━━━ Цитируемый текст

Илл. 102. Сцены терзания с серебряной вазы. Курган Чертомлык

К числу самых ранних скифских памятников с предметами звериного стиля относится и курган на Темир-Горе к востоку от города Керчи (раскопки 1870 г.). Под высокой, свыше 8 м, насыпью кургана была вскрыта большая могильная яма с закругленными углами, вырубленная в скалистом грунте (размеры 3x4 ми 1,4 м глубины). В нарушенной грабителями гробнице найдены следующие предметы: великолепная расписная греческая ойнохоя так называемого родосско-ионийского стиля второй половины VII в. до н. э., костяной наконечник в виде головы хищной птицы (скорее всего орла), костяное украшение в виде свернувшегося в кольцо хищника кошачьей породы, восемь костяных гвоздиков для крепления обшивки горита и бронзовая с золотой плакировкой застежка от него. Курган на Темир-Горе относится, судя по греческой керамике, к началу второй половины VII в. до н. э. Комплекс скифских вещей, в том числе и изделия во вполне развитом скифском зверином стиле, подтверждают идею о том, что скифская культура полностью сложилась уже во время переднеазиатских походов номадов.

Очень интересен курган около города Константиновска-на-Дону. В нем открыта квадратная яма 3x3 м и глубиной 2,25 м, окруженная рвом. В яме обнаружены остатки деревянного столбового склепа с деревянным же перекрытием, сожженным при похоронах. Погребенный лежал на правом боку, головой на запад. У южной стены, в небольшом подбое находились большая сероглиняная корчага и кости быка от напутственной пищи. Могила ограблена, но в засыпке ее удалось найти части ножен кинжала или меча – бронзовый наконечник и крупная костяная накладка с резными изображениями оленей. Во рву обнаружены два конских черепа, каменное блюдо и разбитый глиняный лепной горшок. О раннем возрасте погребения свидетельствует костяная бляха с оленями, композиционно похожая на ярусные изображения на «оленных камнях» из Центральной Азии (VIII–VII вв. до н. э.).

━━━━━━
━━━ Исходные данные

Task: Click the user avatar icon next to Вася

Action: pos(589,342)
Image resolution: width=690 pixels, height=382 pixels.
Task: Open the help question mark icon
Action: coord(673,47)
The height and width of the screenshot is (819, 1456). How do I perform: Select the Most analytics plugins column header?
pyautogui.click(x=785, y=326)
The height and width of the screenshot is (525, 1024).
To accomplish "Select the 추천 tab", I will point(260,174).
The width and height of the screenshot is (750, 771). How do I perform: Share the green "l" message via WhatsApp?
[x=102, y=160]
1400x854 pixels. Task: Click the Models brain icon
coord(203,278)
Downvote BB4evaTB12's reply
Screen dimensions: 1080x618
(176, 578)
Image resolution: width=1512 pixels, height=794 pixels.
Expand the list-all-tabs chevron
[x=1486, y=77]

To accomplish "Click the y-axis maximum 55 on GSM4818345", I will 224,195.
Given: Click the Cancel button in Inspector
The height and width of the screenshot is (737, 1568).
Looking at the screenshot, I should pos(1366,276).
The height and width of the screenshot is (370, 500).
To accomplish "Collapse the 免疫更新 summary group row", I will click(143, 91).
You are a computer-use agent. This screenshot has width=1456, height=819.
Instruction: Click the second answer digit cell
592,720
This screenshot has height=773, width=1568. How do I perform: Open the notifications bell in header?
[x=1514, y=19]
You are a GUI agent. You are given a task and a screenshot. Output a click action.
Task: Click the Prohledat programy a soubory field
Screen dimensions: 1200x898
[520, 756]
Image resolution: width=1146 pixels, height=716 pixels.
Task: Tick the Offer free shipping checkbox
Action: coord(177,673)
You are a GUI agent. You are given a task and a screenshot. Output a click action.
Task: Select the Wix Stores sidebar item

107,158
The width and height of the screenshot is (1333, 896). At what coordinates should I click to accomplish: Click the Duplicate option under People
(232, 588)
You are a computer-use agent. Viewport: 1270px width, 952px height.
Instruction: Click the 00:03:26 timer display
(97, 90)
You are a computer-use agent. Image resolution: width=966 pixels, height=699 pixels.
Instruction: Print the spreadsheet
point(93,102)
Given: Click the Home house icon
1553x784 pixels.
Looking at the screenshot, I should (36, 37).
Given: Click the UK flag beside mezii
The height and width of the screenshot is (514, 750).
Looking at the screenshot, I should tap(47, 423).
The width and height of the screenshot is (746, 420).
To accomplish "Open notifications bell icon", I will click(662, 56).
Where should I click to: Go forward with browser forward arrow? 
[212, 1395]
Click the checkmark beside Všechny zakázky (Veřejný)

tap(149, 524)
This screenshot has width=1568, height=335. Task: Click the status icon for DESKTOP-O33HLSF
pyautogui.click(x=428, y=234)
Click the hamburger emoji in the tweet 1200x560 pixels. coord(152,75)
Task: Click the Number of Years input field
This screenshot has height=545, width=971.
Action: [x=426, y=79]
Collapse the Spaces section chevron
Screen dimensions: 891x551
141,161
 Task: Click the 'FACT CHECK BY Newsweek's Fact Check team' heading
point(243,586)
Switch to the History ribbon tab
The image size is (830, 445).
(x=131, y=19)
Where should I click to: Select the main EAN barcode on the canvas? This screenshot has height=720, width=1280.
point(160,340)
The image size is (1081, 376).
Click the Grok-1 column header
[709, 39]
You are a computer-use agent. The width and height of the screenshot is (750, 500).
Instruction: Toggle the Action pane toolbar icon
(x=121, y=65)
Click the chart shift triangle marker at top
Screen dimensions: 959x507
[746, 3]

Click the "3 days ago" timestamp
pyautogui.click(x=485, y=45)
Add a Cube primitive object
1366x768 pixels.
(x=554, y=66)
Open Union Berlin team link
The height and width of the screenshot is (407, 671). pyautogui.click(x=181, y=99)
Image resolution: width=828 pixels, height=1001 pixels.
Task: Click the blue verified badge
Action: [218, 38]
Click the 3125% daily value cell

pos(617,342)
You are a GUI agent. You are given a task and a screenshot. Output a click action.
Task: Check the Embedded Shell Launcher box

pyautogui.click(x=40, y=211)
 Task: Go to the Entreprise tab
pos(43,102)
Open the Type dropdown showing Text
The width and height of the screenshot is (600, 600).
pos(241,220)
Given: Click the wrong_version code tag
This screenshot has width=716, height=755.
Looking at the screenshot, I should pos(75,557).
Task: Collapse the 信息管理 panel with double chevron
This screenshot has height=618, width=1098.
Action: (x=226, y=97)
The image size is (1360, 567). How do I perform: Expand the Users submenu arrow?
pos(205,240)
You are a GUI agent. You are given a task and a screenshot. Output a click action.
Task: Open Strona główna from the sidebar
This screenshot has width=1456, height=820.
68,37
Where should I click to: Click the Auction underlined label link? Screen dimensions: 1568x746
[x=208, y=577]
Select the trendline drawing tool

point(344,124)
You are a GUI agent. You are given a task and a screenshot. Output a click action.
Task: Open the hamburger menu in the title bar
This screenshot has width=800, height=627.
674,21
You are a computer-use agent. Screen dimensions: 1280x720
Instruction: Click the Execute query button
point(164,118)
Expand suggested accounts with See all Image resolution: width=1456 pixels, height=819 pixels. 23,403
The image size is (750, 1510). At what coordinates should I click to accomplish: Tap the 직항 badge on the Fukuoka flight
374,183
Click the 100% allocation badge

━━━━━━

— Задания —
a) Перескажите кратко или списком абзац текста о курганах, начинающийся словами «Очень интересен курган», сохранив его главные факты.
b) Перепишите отрывок из текста о курганах: начните со слов «Очень интересен курган» и остановитесь после слов «(VIII–VII вв. до н. э.).».
Записи взяты из другого источника.

— Ответы к заданиям —
a)
- Курган около Константиновска-на-Дону: квадратная яма 3×3 м глубиной 2,25 м, окруженная рвом.
- В яме остатки деревянного столбового склепа с деревянным перекрытием, сожженным при похоронах.
- Погребенный лежал на правом боку, головой на запад.
- В небольшом подбое у южной стены стояли большая сероглиняная корчага и лежали кости быка от напутственной пищи.
- Могила ограблена, но в засыпке найдены части ножен кинжала или меча: бронзовый наконечник и крупная костяная накладка с резными изображениями оленей.
- Во рву обнаружены два конских черепа, каменное блюдо и разбитый глиняный лепной горшок.
- О раннем возрасте погребения говорит костяная бляха с оленями, по композиции похожая на ярусные изображения на «оленных камнях» Центральной Азии (VIII–VII вв. до н. э.).

b)
Очень интересен курган около города Константиновска-на-Дону. В нем открыта квадратная яма 3x3 м и глубиной 2,25 м, окруженная рвом. В яме обнаружены остатки деревянного столбового склепа с деревянным же перекрытием, сожженным при похоронах. Погребенный лежал на правом боку, головой на запад. У южной стены, в небольшом подбое находились большая сероглиняная корчага и кости быка от напутственной пищи. Могила ограблена, но в засыпке ее удалось найти части ножен кинжала или меча – бронзовый наконечник и крупная костяная накладка с резными изображениями оленей. Во рву обнаружены два конских черепа, каменное блюдо и разбитый глиняный лепной горшок. О раннем возрасте погребения свидетельствует костяная бляха с оленями, композиционно похожая на ярусные изображения на «оленных камнях» из Центральной Азии (VIII–VII вв. до н. э.).